Bei einer verbotenen Kundgebung zur homosexuellen „Pride Week“ in Istanbul wurde am gestrigen Sonntag der Grünen-Bundestagsabgeordnete Volker Beck von der türkischen Polizei vorübergehend festgenommen.

Volker Beck und weitere Aktivisten versuchten, die Festnahme eines türkischen Mitstreiters zu verhindern, der trotz massiver Polizeipräsenz eine Erklärung im Stadtzentrum abgeben wollte. Daraufhin führte die Polizei Beck und andere Beteiligte gewaltsam ab, wie ein dpa-Reporter berichtete. Die Veranstalter meldeten unter Berufung auf Angaben der Behörden insgesamt 29 Festnahmen.

Die deutsche Grünen-Europaabgeordnete Terry Reintke wurde ebenfalls abgeführt. Sie und Beck wurden kurz darauf wieder freigelassen, während Reintkes Mitarbeiter Felix Banaszak und der Sprecher der Grünen Jugend NRW, Max Lucks, dagegen mehrere Stunden in Polizeigewahrsam festgehalten wurden. Reintke teilte am späten Sonntagabend über Twitter mit, die beiden Begleiter seien inzwischen wieder frei.
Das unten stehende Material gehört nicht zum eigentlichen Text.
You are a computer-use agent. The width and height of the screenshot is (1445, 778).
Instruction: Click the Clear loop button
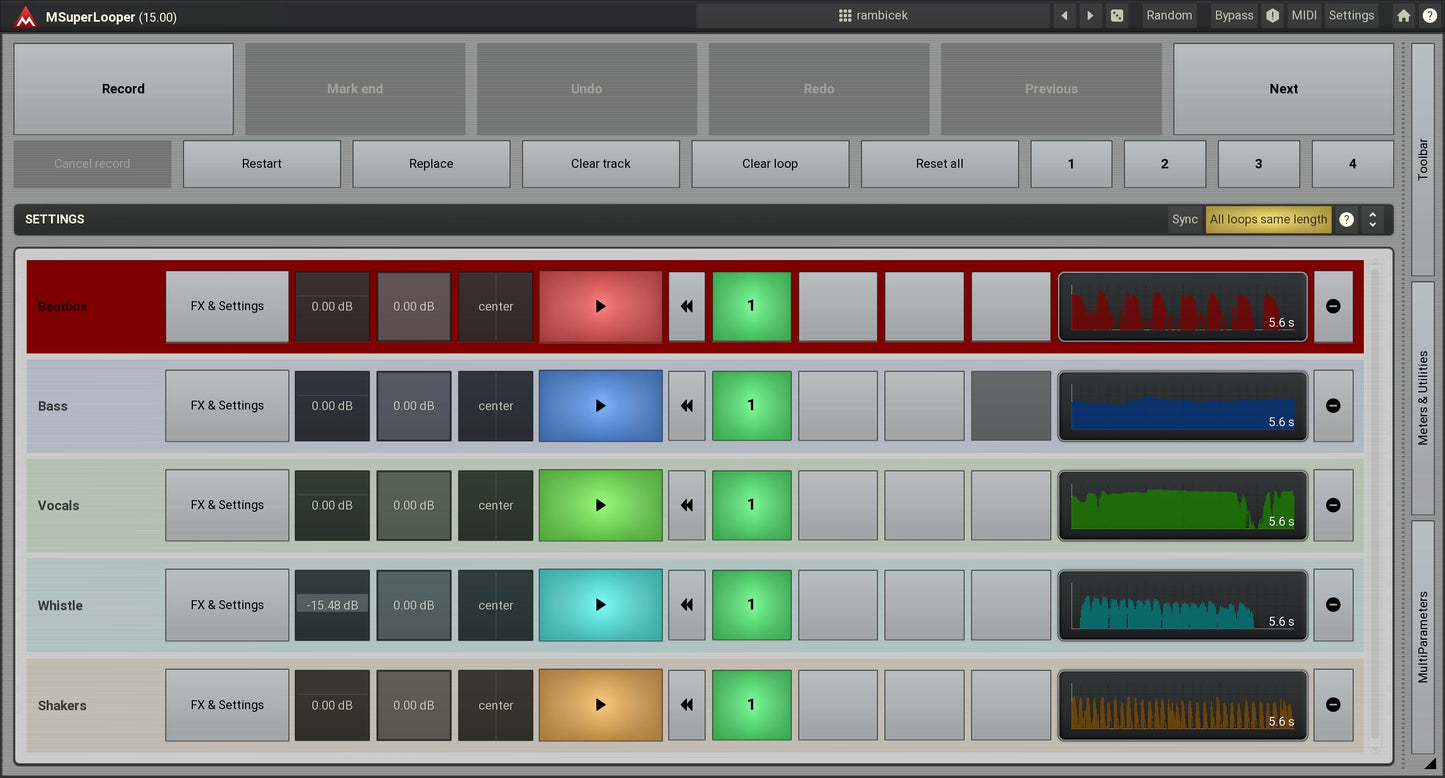click(x=770, y=164)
Die Polizei setzte auf der Einkaufsmeile Istiklal Caddesi Tränengas gegen friedliche Unterstützer der Lesben- und Schwulenbewegung ein. Polizisten versuchten nit massiven Mitteln, die Berichterstattung internationaler Berichterstatter zu verhindern. „Verschwindet von hier““, brüllten Sicherheitskräfte die Journalisten, Fotografen und Kameraleute an. „Wenn Ihr nicht sofort weggeht, lassen wir den Wasserwerfer kommen.“

Beck kritisierte das harte Vorgehen der Polizei, denn es habe keinerlei Anlass dafür gegeben. „Die Polizei hat mir meinen Pass entrissen und mich geschubst“, sagte er. „Es war ein massiver und willkürlicher Polizeieingriff, den wir hier gesehen haben.“

Für eine demokratische Türkei müsse die Tür zur EU zwar offen sein, sagte Beck. Allerdings bewege sich Staatspräsident Recep Tayyip Erdogan „jeden Tag zwei, drei Schritte von diesem Ziel weg“. Beck sagte mit Blick auf das repressive Vorgehen: „Das ist einfach für eine Kooperation oder eine enge Freundschaft nicht tragfähig.“

Istanbuls Gouverneur hatte die traditionelle Parade unter Berufung auf Sicherheitsbedenken zuvor verboten. Die Organisatoren sagten den „Marsch des Stolzes“, der zum Abschluss der „Pride Week“ vorgesehen war, daraufhin ab. Stattdessen wollten sie auf der Istiklal Caddesi lediglich eine Abschlusserklärung verlesen. Doch selbst wußte die Polizei mit einem massiven Aufgebot zu unterbinden.
In der im Internet veröffentlichten Erklärung hieß es dann: „Diejenigen, die unseren Marsch verbotenen haben, haben ,Empfindsamkeiten der Gesellschaft‘ vorgeschoben. Was aber beschützt werden soll, sind nicht Empfindsamkeiten der Gesellschaft, sondern die der Regierung.“

Die Schwulen- und Lesbenparade in der türkischen Millionenmetropole konnte mehr als zehn Jahre bei stetig wachsenden Teilnehmerzahlen unbehelligt stattfinden. 2015 wurde sie mit Verweis auf den für Muslime heiligen Fastenmonat Ramadan zum ersten Mal untersagt. Dennoch gingen trotz Verbot Tausende auf die Straßen, und auch damals setzte die Polizei bereits Wasserwerfer und Tränengas ein. Dieses Jahr fiel der Termin wieder in den Fastenmonat Ramadan, der am 6. Juli endet.

Zahlreiche Kritiker werfen Erdogan vor, die Türkei systematisch islamisieren zu wollen. Die türkische Polizei geht regelmäßig mit Tränengas und Wasserwerfern gegen jegliche Demonstranten vor, die von Erdogan auch nur geringfügig als regierungskritisch betrachtet.